_Extract provided_
◆ ◆ ◆ ◆ ◆

There are 40 questions in chapter 38.  This is the number of trial, testing, proving, and humiliation!

  

The earth founded in space; the restless ocean shut in within the boundary of His will; the Dayspring clothing the earth as a garment; the recesses of the deep laid before His eyes; the knowledge of the mysterious gates of death; the resources in the treasuries of hail and snow; the control of the water-flood, wind, and rain; the breathing upon the waters for the formation of ice and frost; and the leading and guiding of the planets of heaven, as if they were but trifles in His hand.  None but the Sovereign Lord of heaven and the earth could thus summarize, with masterly ease, the forces at His command!

  

Then, let Job turn from the starry heavens, so vast and wonderful, and think even of the dumb creation.  Who provides for them?  God had placed in them their instincts and appetites.  If the Lord thus watcher over His dumb creation, surely He would not fail to heed the cry of his servant Job!

◆ ◆ ◆ ◆ ◆

_Data lines_
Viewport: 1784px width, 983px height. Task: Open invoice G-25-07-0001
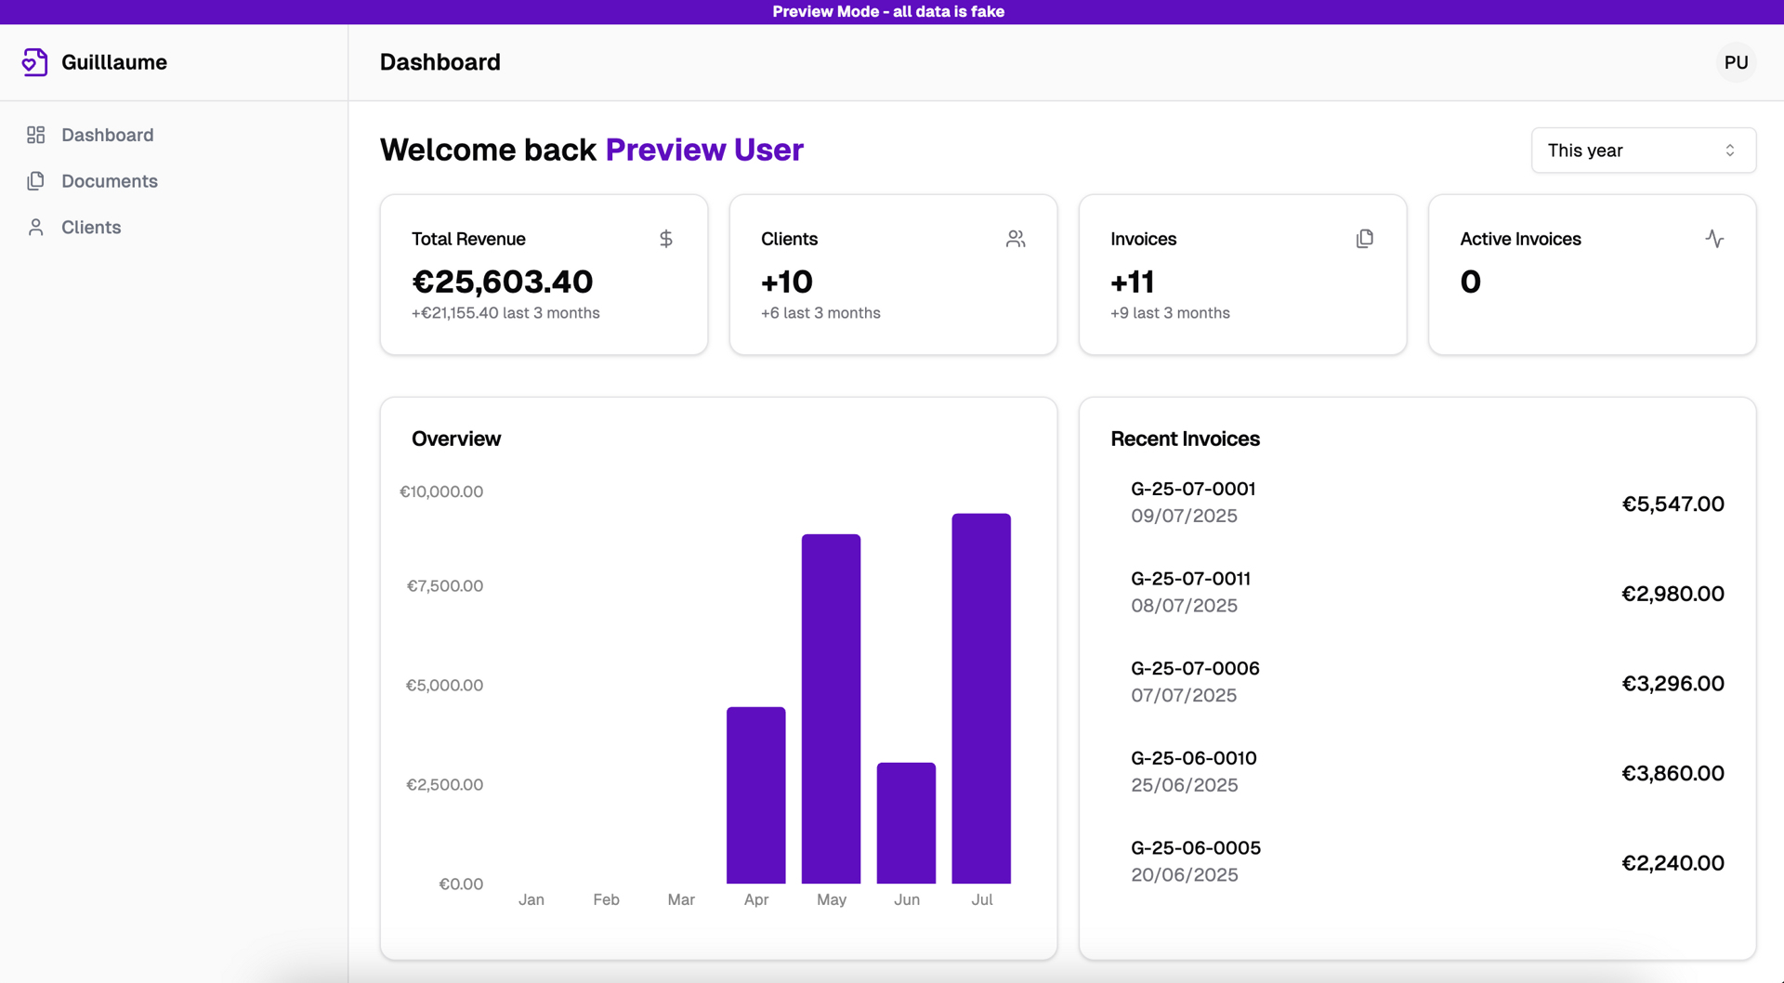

◆ ◆ ◆ ◆ ◆

_Stated goal A_
Write out the passage from the commentary on Job 38, beginning at the words "The earth founded" and stopping after "at His command!".
_Stated goal B_
In one to three sentences, explain why the commentary on Job 38 concludes that God would heed Job's cry.
_Stated goal C_
Proceed with the commentary on Job 38 from the point at which it stops.

_Expected answer A_
The earth founded in space; the restless ocean shut in within the boundary of His will; the Dayspring clothing the earth as a garment; the recesses of the deep laid before His eyes; the knowledge of the mysterious gates of death; the resources in the treasuries of hail and snow; the control of the water-flood, wind, and rain; the breathing upon the waters for the formation of ice and frost; and the leading and guiding of the planets of heaven, as if they were but trifles in His hand.  None but the Sovereign Lord of heaven and the earth could thus summarize, with masterly ease, the forces at His command!

_Expected answer B_
God placed instincts and appetites in the dumb creation and provides for those creatures. The commentary reasons that if the Lord watches over them in this way, He would surely not fail to heed the cry of His servant Job.

_Expected answer C_
  

God also knows the time, season, hour, day, minute of birth and death!  Job had cried for deliverance from the travail he was in, but Jehovah alone knew the Hour when his warfare would be accomplished, the moment when his sorrows would be over, and he would emerge once more into the light of God!

  

(Teaching on Chapters 40:15 & 41 on Behemoth and Leviathan to be continued at a later study). 

  

In Job’s first reply 40: 3-5:  Job is humbled.  What answer could he give unto the God he had misjudged?  What could he say to such a revelation of His power, His infinite wisdom, and His sympathy with all the works of His hands?  Job feels contemptible mean as he remembers his language toward the Lord and how he charged Him with cruel persecution when He was but working out His purposes of love. All the Lord orders and directs for our life is the working out of his perfect love for us and toward us.  Job replies to Jehovah’s loving challenge that he can only put his hand upon his mouth, and confess himself silenced.  He will not speak any more as he has done.  Job is silenced, it is true; but the Lord must have from him a more frank confession of repentance, a deeper turning from himself and the past than this!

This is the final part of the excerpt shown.